For sellers to make the product, certain incentive preconditions need to be met like well functioning markets, monetary exchange system and property rights. Property rights (ownership, patents etc.) are more relevant to developing economies, so let's focus on the first two. (Alan Greenspan in his 2007 book, The Age of Turbulence explains why the protection of property rights is crucial to foreign direct investments.) Firstly, we need well functioning markets, where buyers and sellers do business with each other and send signals regarding what to create and how much of it. Responsible spending or consumption is critical for free markets to work. A little inflation is always good because it gives us a reason to spend. During deflationary periods, we have a natural tendency to wait if we know that tomorrow we can get the same product for a lower price. If nothing, the stimulus can at least kick start the inflation process. Secondly, we need a stable, well functioning credit markets whereby there is monetary exchange between private parties without the fear of unexpected losses.
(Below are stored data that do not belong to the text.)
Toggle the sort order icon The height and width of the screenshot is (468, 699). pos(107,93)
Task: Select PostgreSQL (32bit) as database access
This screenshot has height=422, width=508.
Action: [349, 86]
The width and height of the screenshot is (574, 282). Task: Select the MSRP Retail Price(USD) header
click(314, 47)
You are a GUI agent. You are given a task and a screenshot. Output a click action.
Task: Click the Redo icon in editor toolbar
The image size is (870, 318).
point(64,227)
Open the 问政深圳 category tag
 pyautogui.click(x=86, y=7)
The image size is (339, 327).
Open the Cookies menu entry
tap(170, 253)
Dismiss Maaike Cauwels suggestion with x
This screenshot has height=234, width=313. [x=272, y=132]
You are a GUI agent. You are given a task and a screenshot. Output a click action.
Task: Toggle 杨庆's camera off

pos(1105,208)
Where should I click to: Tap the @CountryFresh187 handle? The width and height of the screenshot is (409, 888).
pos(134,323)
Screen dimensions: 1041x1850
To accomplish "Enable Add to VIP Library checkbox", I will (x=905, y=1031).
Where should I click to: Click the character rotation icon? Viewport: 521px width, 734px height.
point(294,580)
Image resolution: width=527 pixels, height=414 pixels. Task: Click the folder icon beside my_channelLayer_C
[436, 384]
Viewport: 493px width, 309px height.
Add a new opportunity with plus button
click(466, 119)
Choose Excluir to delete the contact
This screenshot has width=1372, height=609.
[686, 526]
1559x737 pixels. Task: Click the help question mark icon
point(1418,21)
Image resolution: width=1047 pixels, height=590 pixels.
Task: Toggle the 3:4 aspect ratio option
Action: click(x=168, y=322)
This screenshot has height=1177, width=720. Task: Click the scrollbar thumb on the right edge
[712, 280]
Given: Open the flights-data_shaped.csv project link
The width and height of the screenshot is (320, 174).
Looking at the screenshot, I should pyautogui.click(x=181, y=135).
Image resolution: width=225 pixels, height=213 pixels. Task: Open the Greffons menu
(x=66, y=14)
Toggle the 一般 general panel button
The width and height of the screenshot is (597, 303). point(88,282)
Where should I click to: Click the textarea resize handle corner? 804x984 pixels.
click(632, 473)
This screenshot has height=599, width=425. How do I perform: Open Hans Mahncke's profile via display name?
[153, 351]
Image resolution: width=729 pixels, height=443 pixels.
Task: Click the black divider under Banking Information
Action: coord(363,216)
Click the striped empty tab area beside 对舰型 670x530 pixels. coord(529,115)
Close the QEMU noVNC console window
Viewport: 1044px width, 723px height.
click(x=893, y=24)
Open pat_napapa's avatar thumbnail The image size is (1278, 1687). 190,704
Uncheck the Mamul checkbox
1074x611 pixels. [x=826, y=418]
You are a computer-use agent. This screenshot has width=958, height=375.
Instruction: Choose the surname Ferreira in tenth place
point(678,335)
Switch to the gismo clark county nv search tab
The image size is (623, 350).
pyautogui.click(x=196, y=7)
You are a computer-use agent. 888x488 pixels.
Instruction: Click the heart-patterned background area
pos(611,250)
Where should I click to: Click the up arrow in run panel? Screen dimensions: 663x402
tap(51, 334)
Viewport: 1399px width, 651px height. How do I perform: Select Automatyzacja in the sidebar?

The efficient market creates incentives for people to trade, invest and do normal business.

The efficient market will dictate how many gadgets to make, what would be the selling price, etc. while the monetary exchange system or credit markets will provide safe borrowing and investments, transferring profits and dividends to investors and shareholders. However, will this kind of fractional growth via incremental Government spending be enough to repay the massive bailout stimulus loan? Although it is intended to increase employment, the new money could be reflected in higher prices. In order to be competitive in a global economy and offset inflation, especially in times like these, we should achieve much more than the traditional growth rates in GDP. But how?

Faster growth rates can be achieved in several ways, starting with increased savings. In fact saving finances investments. This task is left to financial institutions to select the most economically feasible project. After all, the financial institution needs to pay your savings back with interest. Tax incentives can further stimulate savings. Increased international trade can stimulate growth by exchanging goods and services that each nation is specialized in. Funding companies which have a potential for breaking technological barriers will ensure above average returns for investors. Institutions both public and private can fund basic research making sure that there are sufficient tangible technological returns or intellectual development. And finally by heavily funding education a nation can define its economic growth potential by the quality of its human capital. All this would lead to increasing growth rates via innovations and inventions for the new millennium. Inventions result from choices and they bring profit. Competition destroys profits, however new inventions continue. This leads to a perpetual motion economy arising from a pursuit of higher standard of living by profiting from innovation.

Somewhere in the last decade, we took a detour. We may have focused too much on financial returns (from real estate, hedge funds etc) and went to sleep listening to our iTunes. Although we developed cutting edge technologies, the rate of innovation was low. Slowly and steadily, as the Government steps back and hands over private enterprises by regulating them and not by running their day to day operations, I strongly believe that Adam Smith's 'invisible hand' will emerge to stop the tail spin and propel our economies to higher altitudes.